HC Deb 12 December 1974 vol 883 cc209-10W
27. Mr. Lawson

asked the Chancellor of the Exchequer why, in Table 1 of the Supplementary Financial Statement and Budget Report, a rise in public investment from £1,950 million to £2,050 million (first half 1973 to first half 1974) represents a five per cent. change, and a rise from £1,950 million to £2,000 million (second half 1973 to first half 1975) represents a 0.5 per cent. change.

28. Mr. Banks

asked the Chancellor of the Exchequer why, in the Supplementary Financial Statement and Budget Report, in Table 1, the respective percentage change figures for total public expenditure, second half 1973 to second half 1974 and first half 1974 to first half 1975, do not correspond with the absolute changes shown earlier in the table.

29. Mr. Tugendhat

asked the Chancellor of the Exchequer why, in the Supplementary Financial Statement and Budget Report, Table 1 shows that the public investment figures for the second halves of 1973 and 1974 are identical, but the percentage figure shows a reduction.

Mr. Joel Barnett

In Table 1 of the Supplementary Financial Statement and Budget Report the figures are rounded to £50 million and ½ per cent. as appropriate. The percentage changes are rounded after they have been calculated from unrounded figures in £ million to prevent their being affected by purely rounding effects on the latter. The practice is unchanged from the Financial Statement and Budget Report of last March. Percentage changes shown for periods longer than one year are, as indicated on the table, expressed at annual rate.

30. Mr.
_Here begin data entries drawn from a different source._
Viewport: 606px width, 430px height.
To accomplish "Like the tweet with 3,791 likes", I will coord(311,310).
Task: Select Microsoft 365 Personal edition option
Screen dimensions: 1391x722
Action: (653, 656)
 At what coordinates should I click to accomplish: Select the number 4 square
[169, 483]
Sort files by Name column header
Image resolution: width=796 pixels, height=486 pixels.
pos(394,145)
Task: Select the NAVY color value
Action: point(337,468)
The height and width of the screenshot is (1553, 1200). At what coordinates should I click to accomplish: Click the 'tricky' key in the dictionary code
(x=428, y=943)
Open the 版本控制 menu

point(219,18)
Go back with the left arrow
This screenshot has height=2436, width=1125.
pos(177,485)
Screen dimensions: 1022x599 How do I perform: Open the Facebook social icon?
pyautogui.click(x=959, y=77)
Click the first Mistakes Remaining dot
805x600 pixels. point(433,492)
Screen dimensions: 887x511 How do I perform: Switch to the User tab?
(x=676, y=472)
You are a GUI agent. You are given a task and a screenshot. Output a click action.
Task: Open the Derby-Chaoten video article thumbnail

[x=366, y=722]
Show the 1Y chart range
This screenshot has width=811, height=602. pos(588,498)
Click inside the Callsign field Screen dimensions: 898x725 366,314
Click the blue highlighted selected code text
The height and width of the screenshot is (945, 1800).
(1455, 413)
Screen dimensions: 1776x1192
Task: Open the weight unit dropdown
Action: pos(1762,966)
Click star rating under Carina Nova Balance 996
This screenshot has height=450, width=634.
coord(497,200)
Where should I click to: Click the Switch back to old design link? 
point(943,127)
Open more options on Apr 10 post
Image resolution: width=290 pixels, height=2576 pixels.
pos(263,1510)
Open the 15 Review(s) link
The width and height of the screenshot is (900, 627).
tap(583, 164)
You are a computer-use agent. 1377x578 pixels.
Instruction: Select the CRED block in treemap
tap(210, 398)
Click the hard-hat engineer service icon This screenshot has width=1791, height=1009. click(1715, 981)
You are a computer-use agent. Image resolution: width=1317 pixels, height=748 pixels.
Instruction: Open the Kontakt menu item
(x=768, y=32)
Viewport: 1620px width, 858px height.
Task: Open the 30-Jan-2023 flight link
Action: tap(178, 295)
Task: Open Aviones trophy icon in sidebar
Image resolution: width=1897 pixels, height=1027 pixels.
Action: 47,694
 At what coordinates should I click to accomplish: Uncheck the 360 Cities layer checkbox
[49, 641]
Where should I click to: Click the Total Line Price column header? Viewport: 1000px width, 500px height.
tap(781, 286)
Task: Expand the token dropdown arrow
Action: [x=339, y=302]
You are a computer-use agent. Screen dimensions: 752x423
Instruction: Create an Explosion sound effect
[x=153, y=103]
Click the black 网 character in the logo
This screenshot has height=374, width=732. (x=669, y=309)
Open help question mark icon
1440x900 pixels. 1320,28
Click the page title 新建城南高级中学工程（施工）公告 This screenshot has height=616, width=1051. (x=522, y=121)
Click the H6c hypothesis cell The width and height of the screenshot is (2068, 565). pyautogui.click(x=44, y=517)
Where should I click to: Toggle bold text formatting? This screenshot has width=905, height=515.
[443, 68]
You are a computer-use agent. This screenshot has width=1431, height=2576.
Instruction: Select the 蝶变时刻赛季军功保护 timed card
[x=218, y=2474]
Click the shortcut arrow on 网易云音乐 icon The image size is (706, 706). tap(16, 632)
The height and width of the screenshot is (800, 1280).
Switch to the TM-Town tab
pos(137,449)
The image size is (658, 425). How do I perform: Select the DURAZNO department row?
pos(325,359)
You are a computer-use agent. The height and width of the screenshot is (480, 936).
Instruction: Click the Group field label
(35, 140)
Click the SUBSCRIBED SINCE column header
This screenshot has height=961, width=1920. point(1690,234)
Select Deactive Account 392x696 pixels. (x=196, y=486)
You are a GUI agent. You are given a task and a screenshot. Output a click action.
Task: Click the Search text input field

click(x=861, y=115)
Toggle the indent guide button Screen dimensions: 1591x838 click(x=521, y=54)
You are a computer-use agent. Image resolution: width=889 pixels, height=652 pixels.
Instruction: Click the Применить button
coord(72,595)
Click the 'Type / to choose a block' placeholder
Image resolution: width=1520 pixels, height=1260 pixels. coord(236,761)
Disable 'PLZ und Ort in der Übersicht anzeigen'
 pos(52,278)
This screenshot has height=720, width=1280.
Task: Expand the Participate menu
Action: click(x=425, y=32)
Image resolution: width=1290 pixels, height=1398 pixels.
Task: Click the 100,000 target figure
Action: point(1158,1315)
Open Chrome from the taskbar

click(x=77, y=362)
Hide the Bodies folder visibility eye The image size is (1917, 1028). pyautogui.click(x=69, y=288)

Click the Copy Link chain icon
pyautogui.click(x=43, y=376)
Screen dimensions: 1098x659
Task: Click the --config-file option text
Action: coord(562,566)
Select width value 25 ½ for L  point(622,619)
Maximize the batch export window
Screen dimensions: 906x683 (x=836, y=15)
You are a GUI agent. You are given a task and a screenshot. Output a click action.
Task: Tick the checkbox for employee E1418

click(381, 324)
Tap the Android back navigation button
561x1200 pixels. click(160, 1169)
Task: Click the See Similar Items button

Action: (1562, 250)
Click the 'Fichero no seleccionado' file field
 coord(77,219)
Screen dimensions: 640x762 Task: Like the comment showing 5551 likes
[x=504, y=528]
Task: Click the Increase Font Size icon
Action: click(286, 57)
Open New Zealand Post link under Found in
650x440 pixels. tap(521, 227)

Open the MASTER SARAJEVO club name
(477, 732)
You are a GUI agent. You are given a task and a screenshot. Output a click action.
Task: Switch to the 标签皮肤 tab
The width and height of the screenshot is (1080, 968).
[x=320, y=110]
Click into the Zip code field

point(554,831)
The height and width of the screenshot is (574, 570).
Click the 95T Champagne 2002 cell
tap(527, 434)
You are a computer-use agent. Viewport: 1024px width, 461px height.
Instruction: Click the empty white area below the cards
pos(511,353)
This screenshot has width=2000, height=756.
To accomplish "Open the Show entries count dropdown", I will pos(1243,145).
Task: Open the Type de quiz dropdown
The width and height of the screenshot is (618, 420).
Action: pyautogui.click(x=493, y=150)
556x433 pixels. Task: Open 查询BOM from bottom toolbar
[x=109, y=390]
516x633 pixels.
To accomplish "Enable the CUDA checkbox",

Alison

asked the Chancellor of the Exchequer if he will make a statement as to why in the Supplementary Financial Statement and Budget Report, paragraph 16 implies a deceleration in gross domestic product, and Table 1 shows an acceleration.

Mr. Joel Barnett

Paragraph 16 of the Supplementary Financial Statement and Budget Report does not necessarily imply a deceleration in the growth of gross domestic product at current prices; it merely observes that the rate of growth of the money supply has been less than that of gross domestic product at current prices. Table 1 on the other hand refers to gross domestic product at constant prices.